- [DATASET ENTRIES]
'''

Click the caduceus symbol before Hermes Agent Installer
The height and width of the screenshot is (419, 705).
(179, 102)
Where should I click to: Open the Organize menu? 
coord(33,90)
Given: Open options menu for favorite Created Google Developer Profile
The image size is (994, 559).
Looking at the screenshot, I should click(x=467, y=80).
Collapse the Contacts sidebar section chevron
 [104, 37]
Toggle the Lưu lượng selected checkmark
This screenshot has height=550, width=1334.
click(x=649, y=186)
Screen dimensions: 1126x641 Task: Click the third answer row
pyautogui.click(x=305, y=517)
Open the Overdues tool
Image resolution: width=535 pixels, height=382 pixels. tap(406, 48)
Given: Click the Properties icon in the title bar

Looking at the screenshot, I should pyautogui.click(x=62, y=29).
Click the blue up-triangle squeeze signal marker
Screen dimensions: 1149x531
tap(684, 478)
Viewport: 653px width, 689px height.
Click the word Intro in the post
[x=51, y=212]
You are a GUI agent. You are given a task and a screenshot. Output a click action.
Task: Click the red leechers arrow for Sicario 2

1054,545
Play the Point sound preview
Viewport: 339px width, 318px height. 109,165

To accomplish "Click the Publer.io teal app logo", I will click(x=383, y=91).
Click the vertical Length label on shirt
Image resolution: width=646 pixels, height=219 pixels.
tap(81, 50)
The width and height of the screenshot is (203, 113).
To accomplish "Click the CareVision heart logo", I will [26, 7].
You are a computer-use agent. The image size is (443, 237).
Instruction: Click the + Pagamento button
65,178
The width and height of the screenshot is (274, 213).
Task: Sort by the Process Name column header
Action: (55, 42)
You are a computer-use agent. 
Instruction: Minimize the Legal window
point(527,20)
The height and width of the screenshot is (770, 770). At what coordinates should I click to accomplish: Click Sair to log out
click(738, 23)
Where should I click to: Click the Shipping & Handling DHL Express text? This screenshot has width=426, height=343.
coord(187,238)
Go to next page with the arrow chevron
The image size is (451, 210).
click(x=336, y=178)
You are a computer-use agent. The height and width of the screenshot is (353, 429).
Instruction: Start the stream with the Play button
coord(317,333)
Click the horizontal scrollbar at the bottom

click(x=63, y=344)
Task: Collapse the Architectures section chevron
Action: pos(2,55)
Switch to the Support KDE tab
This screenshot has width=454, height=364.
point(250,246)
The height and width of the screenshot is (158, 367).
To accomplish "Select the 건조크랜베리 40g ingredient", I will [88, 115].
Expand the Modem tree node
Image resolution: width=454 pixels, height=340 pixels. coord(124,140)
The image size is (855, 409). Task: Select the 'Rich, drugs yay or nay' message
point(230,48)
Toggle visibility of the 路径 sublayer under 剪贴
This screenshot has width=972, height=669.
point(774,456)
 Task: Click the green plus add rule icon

'''

Reproduce the whole listing above, word for word.

- [WRITTEN SOLUTION]
Click the caduceus symbol before Hermes Agent Installer
The height and width of the screenshot is (419, 705).
(179, 102)
Where should I click to: Open the Organize menu? 
coord(33,90)
Given: Open options menu for favorite Created Google Developer Profile
The image size is (994, 559).
Looking at the screenshot, I should click(x=467, y=80).
Collapse the Contacts sidebar section chevron
 [104, 37]
Toggle the Lưu lượng selected checkmark
This screenshot has height=550, width=1334.
click(x=649, y=186)
Screen dimensions: 1126x641 Task: Click the third answer row
pyautogui.click(x=305, y=517)
Open the Overdues tool
Image resolution: width=535 pixels, height=382 pixels. tap(406, 48)
Given: Click the Properties icon in the title bar

Looking at the screenshot, I should pyautogui.click(x=62, y=29).
Click the blue up-triangle squeeze signal marker
Screen dimensions: 1149x531
tap(684, 478)
Viewport: 653px width, 689px height.
Click the word Intro in the post
[x=51, y=212]
You are a GUI agent. You are given a task and a screenshot. Output a click action.
Task: Click the red leechers arrow for Sicario 2

1054,545
Play the Point sound preview
Viewport: 339px width, 318px height. 109,165

To accomplish "Click the Publer.io teal app logo", I will click(x=383, y=91).
Click the vertical Length label on shirt
Image resolution: width=646 pixels, height=219 pixels.
tap(81, 50)
The width and height of the screenshot is (203, 113).
To accomplish "Click the CareVision heart logo", I will [26, 7].
You are a computer-use agent. The image size is (443, 237).
Instruction: Click the + Pagamento button
65,178
The width and height of the screenshot is (274, 213).
Task: Sort by the Process Name column header
Action: (55, 42)
You are a computer-use agent. 
Instruction: Minimize the Legal window
point(527,20)
The height and width of the screenshot is (770, 770). At what coordinates should I click to accomplish: Click Sair to log out
click(738, 23)
Where should I click to: Click the Shipping & Handling DHL Express text? This screenshot has width=426, height=343.
coord(187,238)
Go to next page with the arrow chevron
The image size is (451, 210).
click(x=336, y=178)
You are a computer-use agent. The height and width of the screenshot is (353, 429).
Instruction: Start the stream with the Play button
coord(317,333)
Click the horizontal scrollbar at the bottom

click(x=63, y=344)
Task: Collapse the Architectures section chevron
Action: pos(2,55)
Switch to the Support KDE tab
This screenshot has width=454, height=364.
point(250,246)
The height and width of the screenshot is (158, 367).
To accomplish "Select the 건조크랜베리 40g ingredient", I will [88, 115].
Expand the Modem tree node
Image resolution: width=454 pixels, height=340 pixels. coord(124,140)
The image size is (855, 409). Task: Select the 'Rich, drugs yay or nay' message
point(230,48)
Toggle visibility of the 路径 sublayer under 剪贴
This screenshot has width=972, height=669.
point(774,456)
 Task: Click the green plus add rule icon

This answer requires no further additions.